Records excerpted from a collection

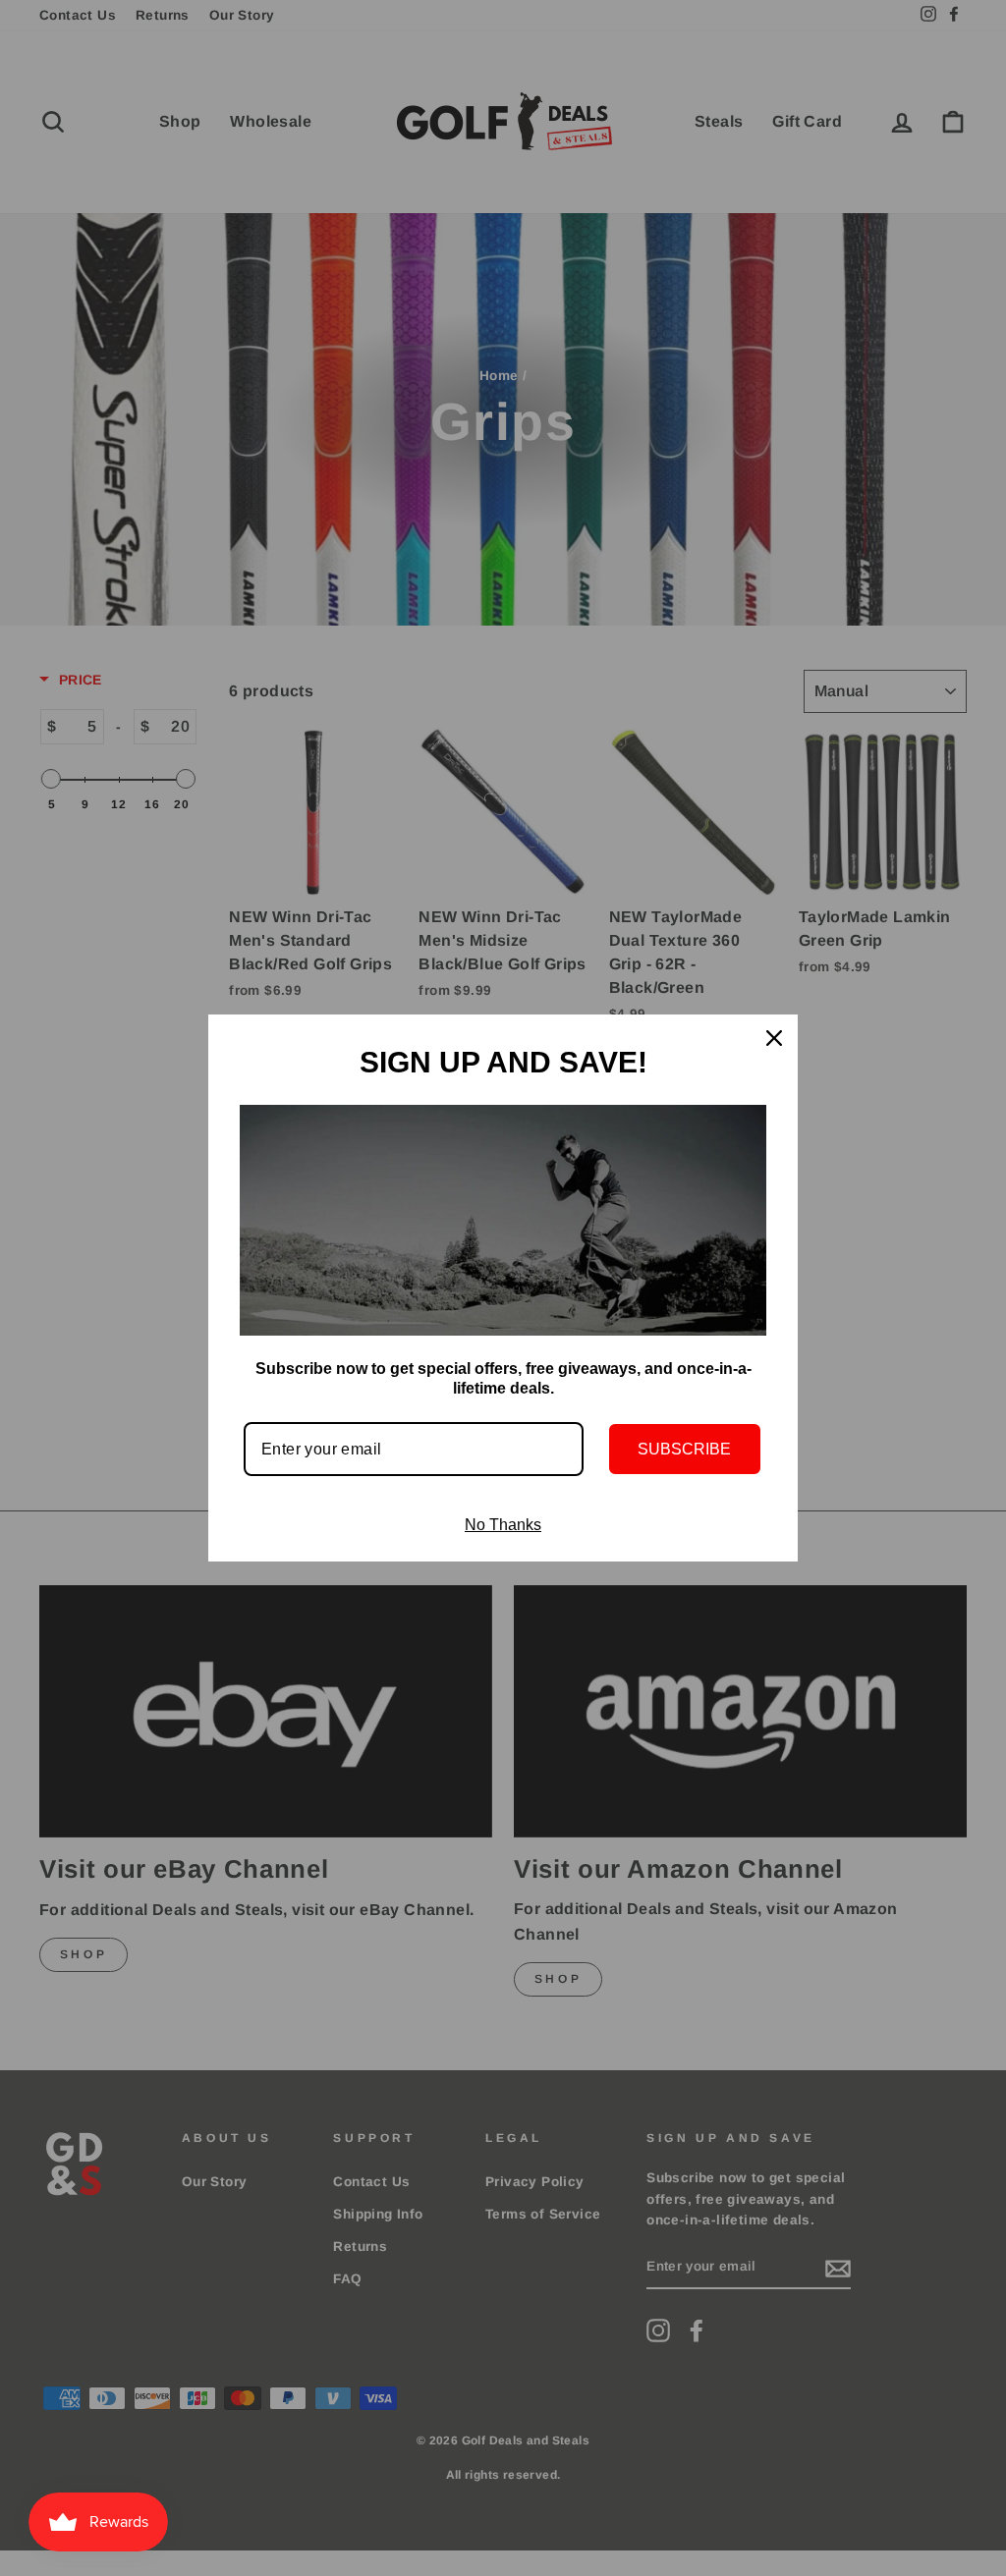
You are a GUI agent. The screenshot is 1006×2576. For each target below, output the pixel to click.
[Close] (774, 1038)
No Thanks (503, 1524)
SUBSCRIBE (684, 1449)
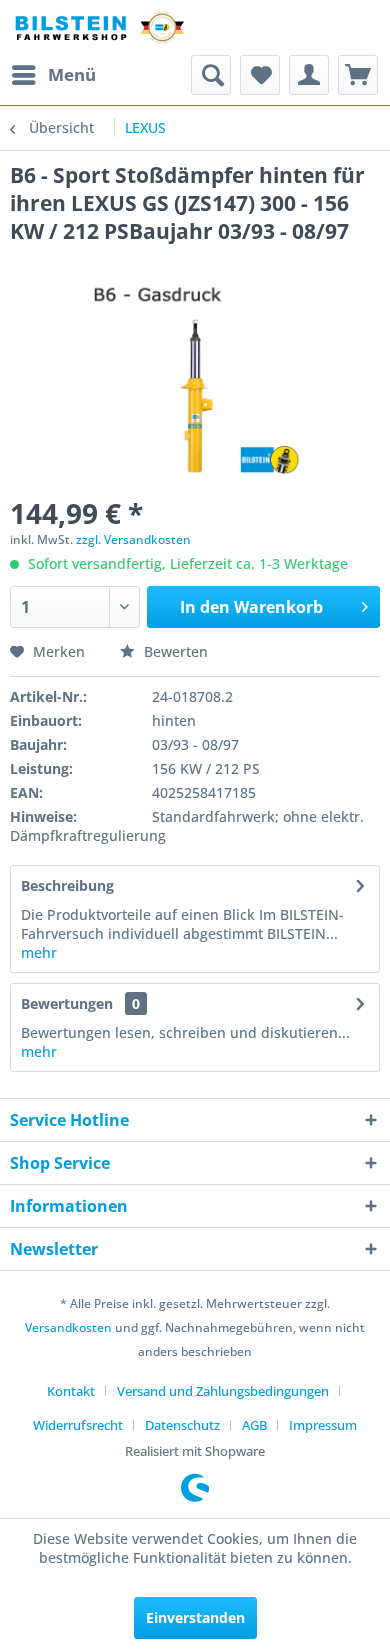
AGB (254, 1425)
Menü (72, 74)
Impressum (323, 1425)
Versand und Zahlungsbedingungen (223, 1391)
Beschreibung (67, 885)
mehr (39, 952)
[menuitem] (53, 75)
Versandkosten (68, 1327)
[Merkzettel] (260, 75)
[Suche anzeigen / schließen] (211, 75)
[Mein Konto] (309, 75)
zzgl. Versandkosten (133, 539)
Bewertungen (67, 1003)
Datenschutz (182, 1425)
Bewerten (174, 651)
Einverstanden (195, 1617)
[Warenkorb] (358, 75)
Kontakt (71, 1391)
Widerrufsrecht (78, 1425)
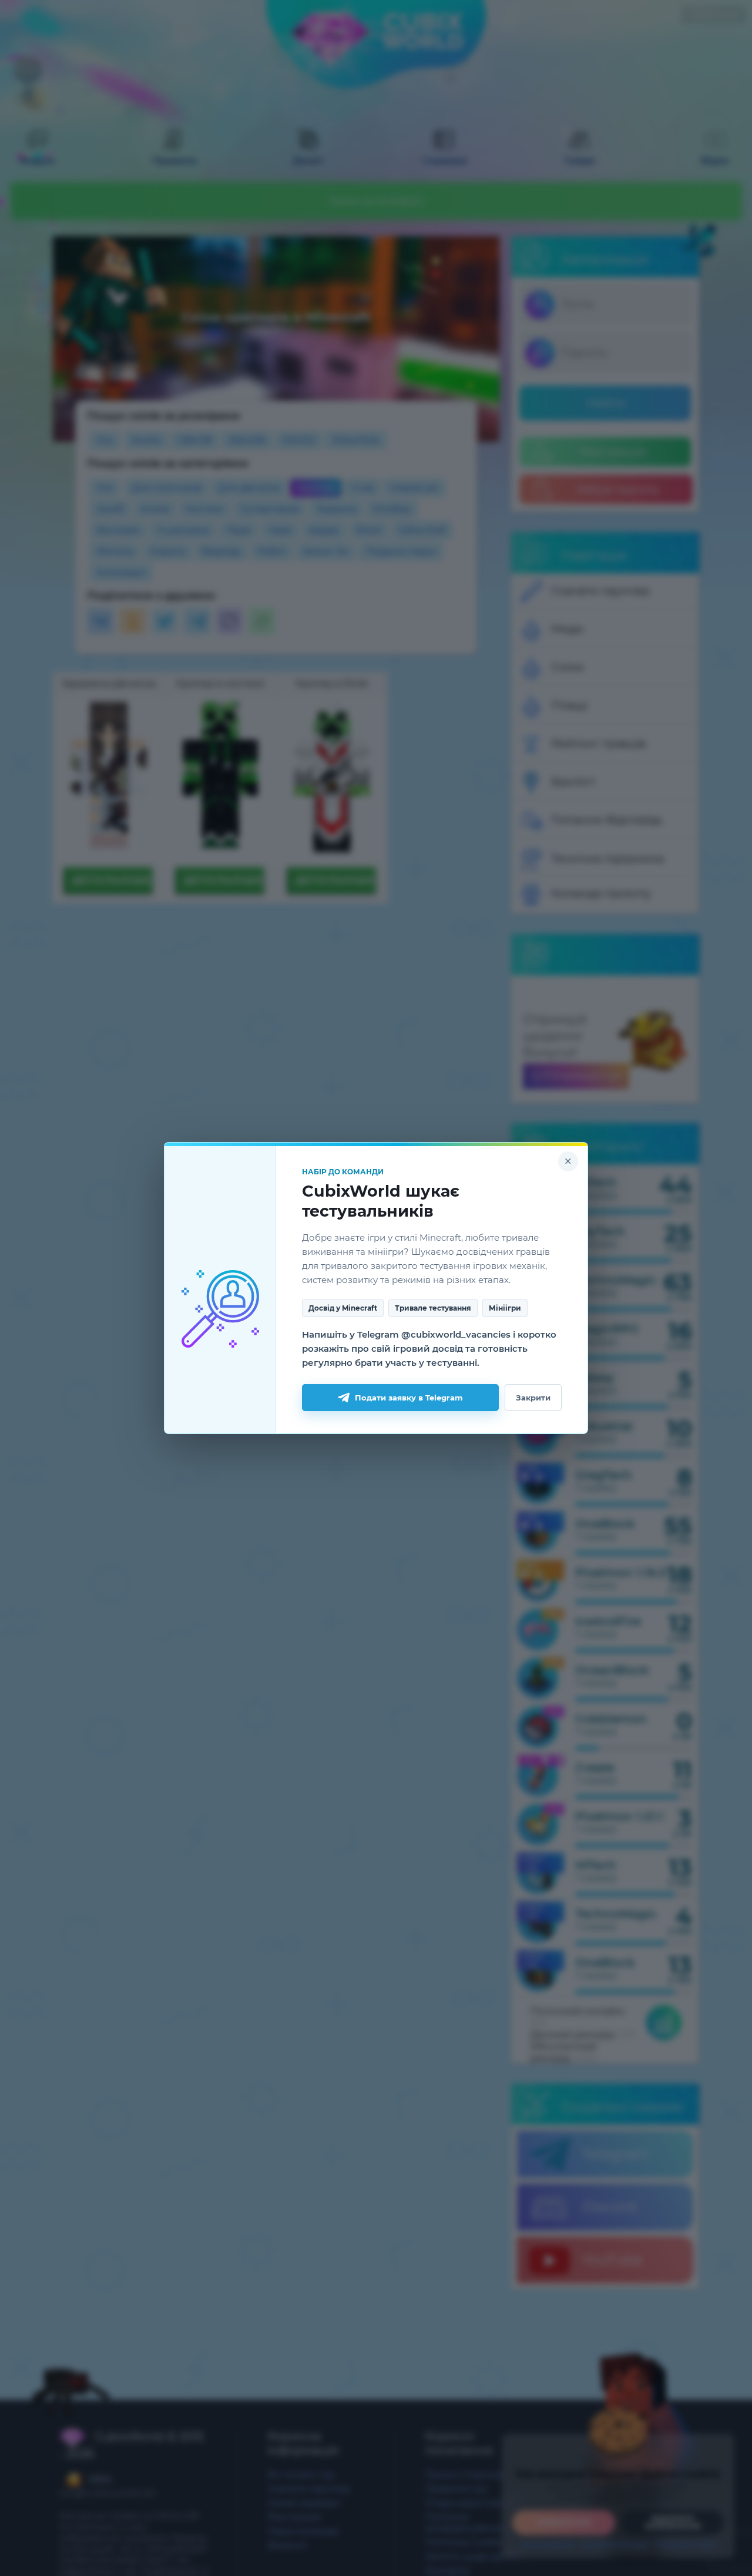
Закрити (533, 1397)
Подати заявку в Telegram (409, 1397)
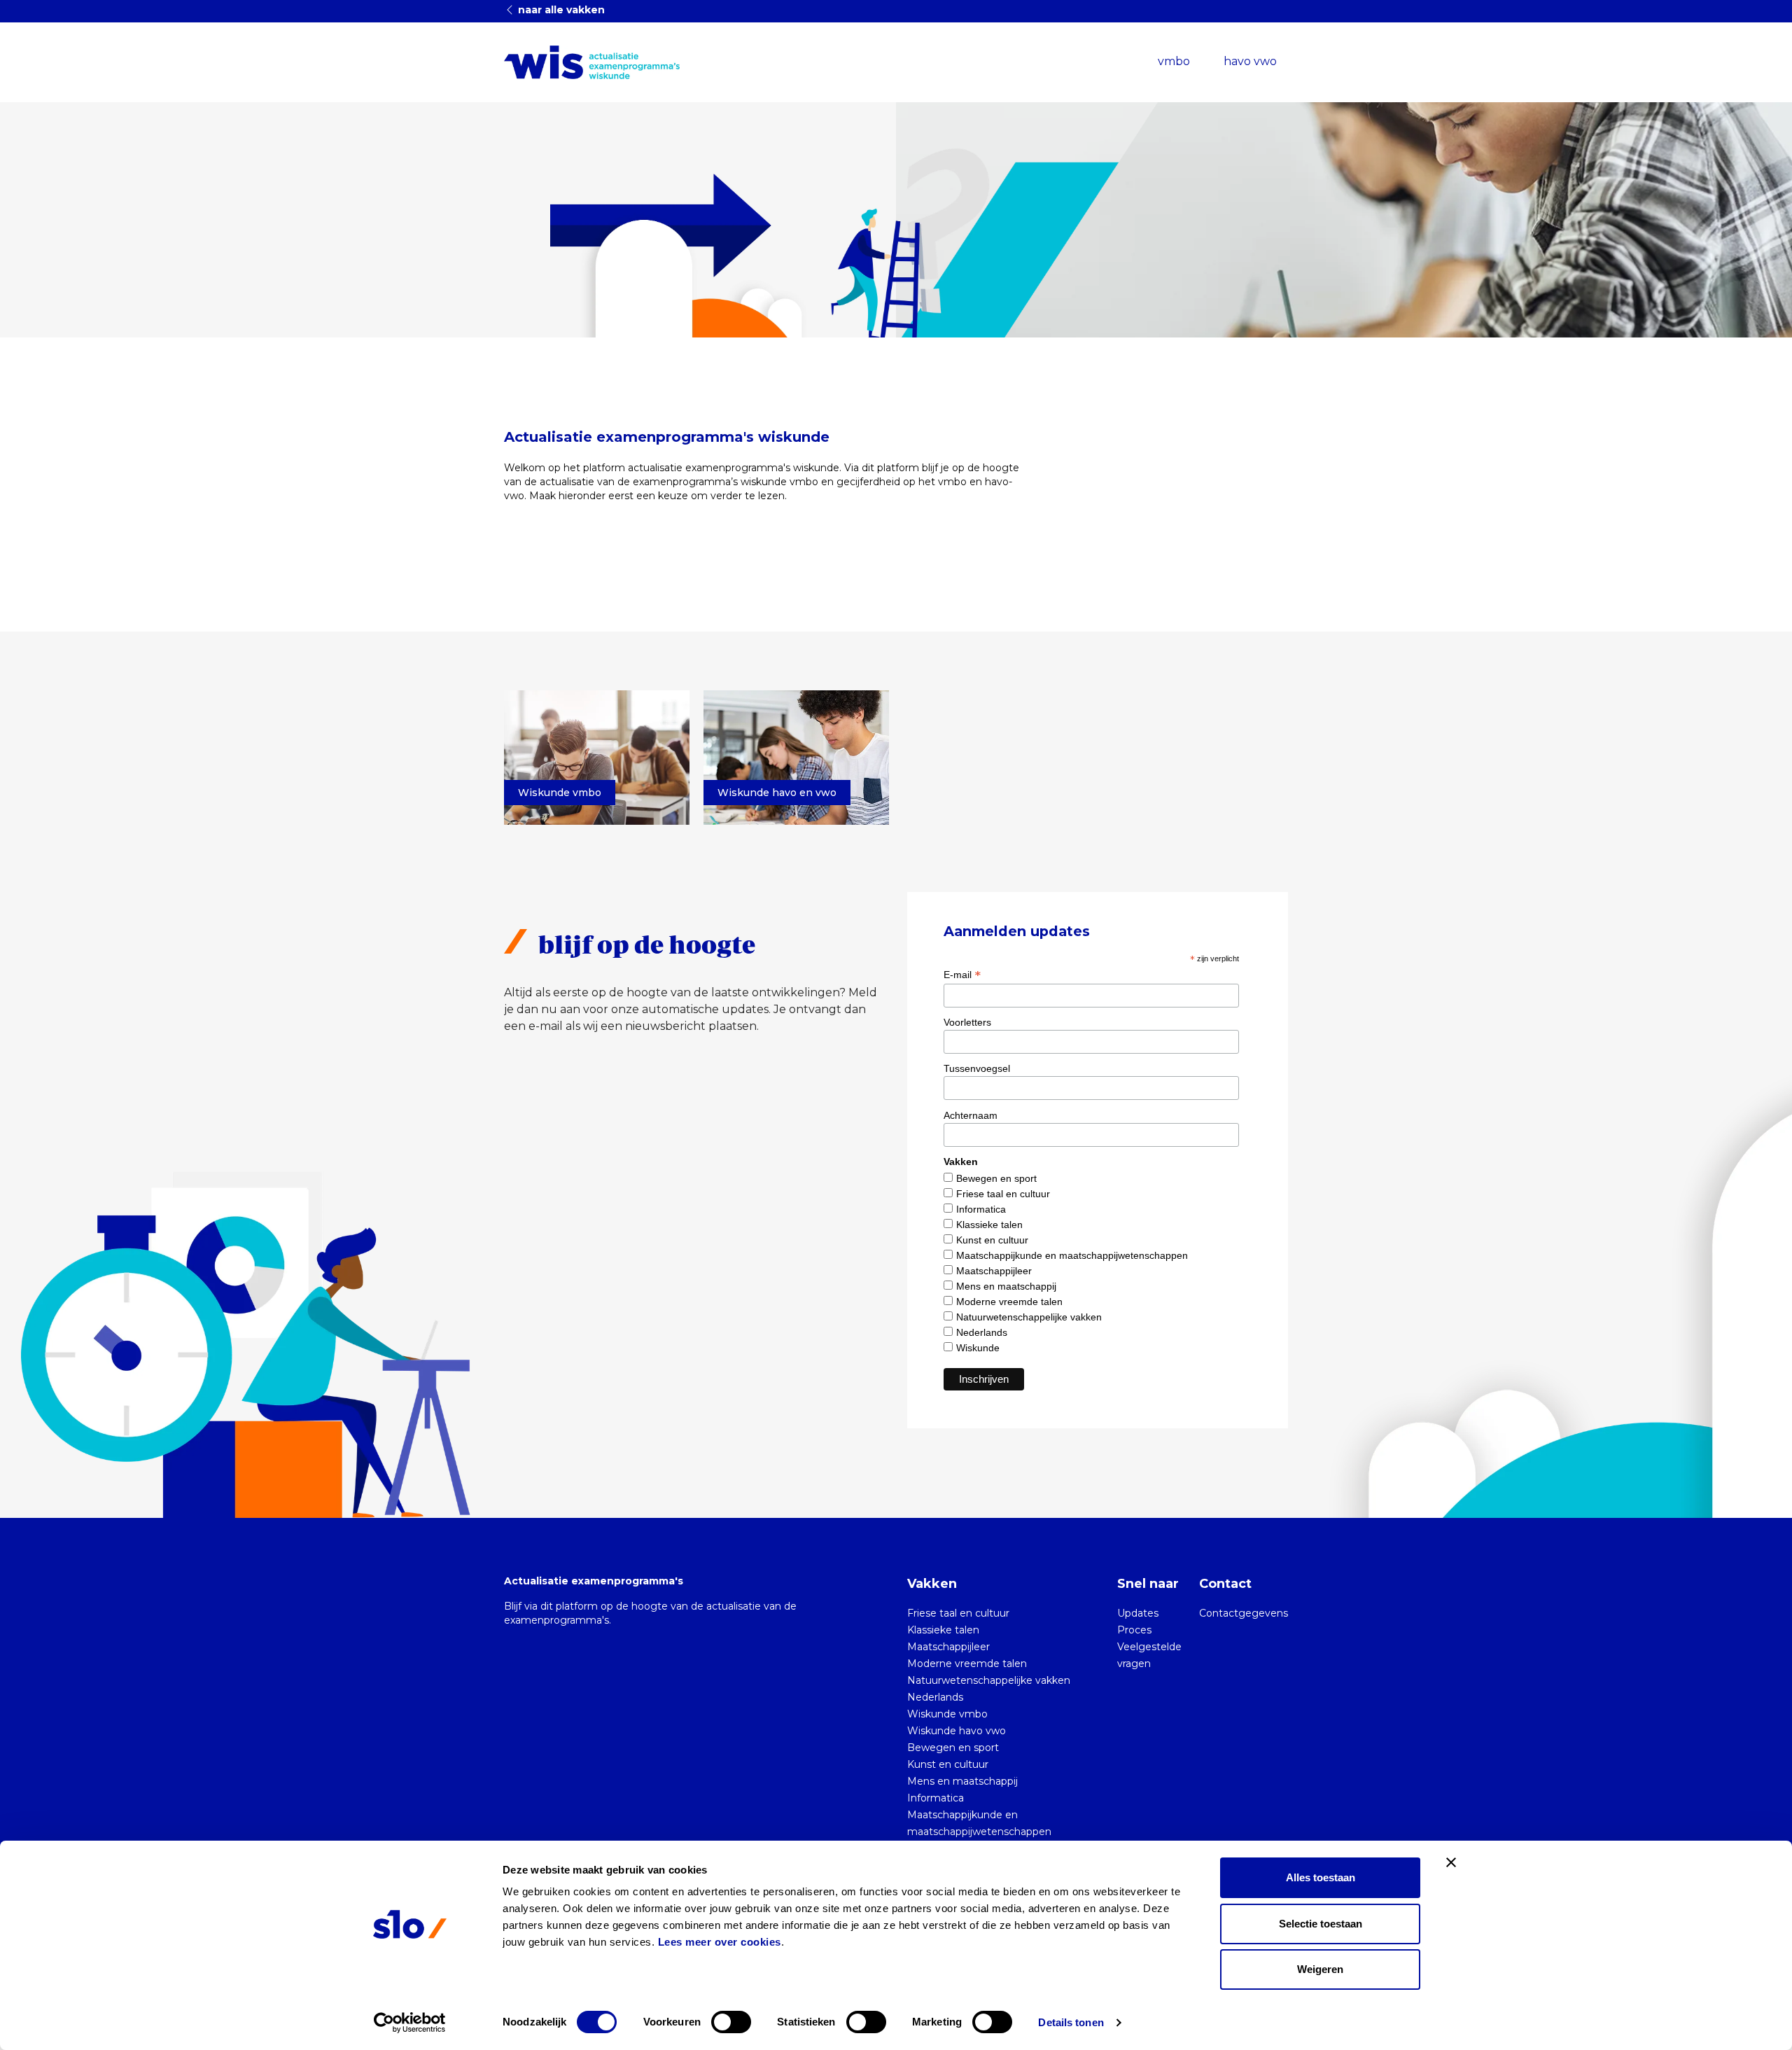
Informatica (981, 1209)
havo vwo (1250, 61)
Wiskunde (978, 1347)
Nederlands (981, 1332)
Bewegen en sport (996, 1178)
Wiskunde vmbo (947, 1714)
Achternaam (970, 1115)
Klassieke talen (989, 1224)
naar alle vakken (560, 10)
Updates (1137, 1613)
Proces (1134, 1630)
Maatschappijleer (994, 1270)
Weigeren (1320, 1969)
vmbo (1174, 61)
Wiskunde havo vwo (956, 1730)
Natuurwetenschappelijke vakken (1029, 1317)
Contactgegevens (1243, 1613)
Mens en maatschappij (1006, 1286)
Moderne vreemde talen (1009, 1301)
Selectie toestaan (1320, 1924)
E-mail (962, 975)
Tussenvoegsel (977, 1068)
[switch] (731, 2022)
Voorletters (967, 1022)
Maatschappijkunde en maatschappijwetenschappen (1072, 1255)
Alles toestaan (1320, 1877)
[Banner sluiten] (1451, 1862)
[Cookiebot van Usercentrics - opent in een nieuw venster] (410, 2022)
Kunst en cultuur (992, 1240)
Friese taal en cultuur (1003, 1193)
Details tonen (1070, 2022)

Exercise directions:
Pictures stay out. Print the lines of the records above exactly, from the first through the one with "Alles toestaan (1320, 1877)".

Your solution:
You are a GUI agent. The screenshot is 1006×2576. For each target below, output the pixel to click.
[Close] (774, 1038)
No Thanks (503, 1524)
SUBSCRIBE (684, 1449)
AGB (254, 1425)
Menü (72, 74)
Impressum (323, 1425)
Versand und Zahlungsbedingungen (223, 1391)
Beschreibung (67, 885)
mehr (39, 952)
[menuitem] (53, 75)
Versandkosten (68, 1327)
[Merkzettel] (260, 75)
[Suche anzeigen / schließen] (211, 75)
[Mein Konto] (309, 75)
zzgl. Versandkosten (133, 539)
Bewertungen (67, 1003)
Datenschutz (182, 1425)
Bewerten (174, 651)
Einverstanden (195, 1617)
[Warenkorb] (358, 75)
Kontakt (71, 1391)
Widerrufsrecht (78, 1425)
Закрити (533, 1397)
Подати заявку в Telegram (409, 1397)
Informatica (981, 1209)
havo vwo (1250, 61)
Wiskunde (978, 1347)
Nederlands (981, 1332)
Bewegen en sport (996, 1178)
Wiskunde vmbo (947, 1714)
Achternaam (970, 1115)
Klassieke talen (989, 1224)
naar alle vakken (560, 10)
Updates (1137, 1613)
Proces (1134, 1630)
Maatschappijleer (994, 1270)
Weigeren (1320, 1969)
vmbo (1174, 61)
Wiskunde havo vwo (956, 1730)
Natuurwetenschappelijke vakken (1029, 1317)
Contactgegevens (1243, 1613)
Mens en maatschappij (1006, 1286)
Moderne vreemde talen (1009, 1301)
Selectie toestaan (1320, 1924)
E-mail (962, 975)
Tussenvoegsel (977, 1068)
[switch] (731, 2022)
Voorletters (967, 1022)
Maatschappijkunde en maatschappijwetenschappen (1072, 1255)
Alles toestaan (1320, 1877)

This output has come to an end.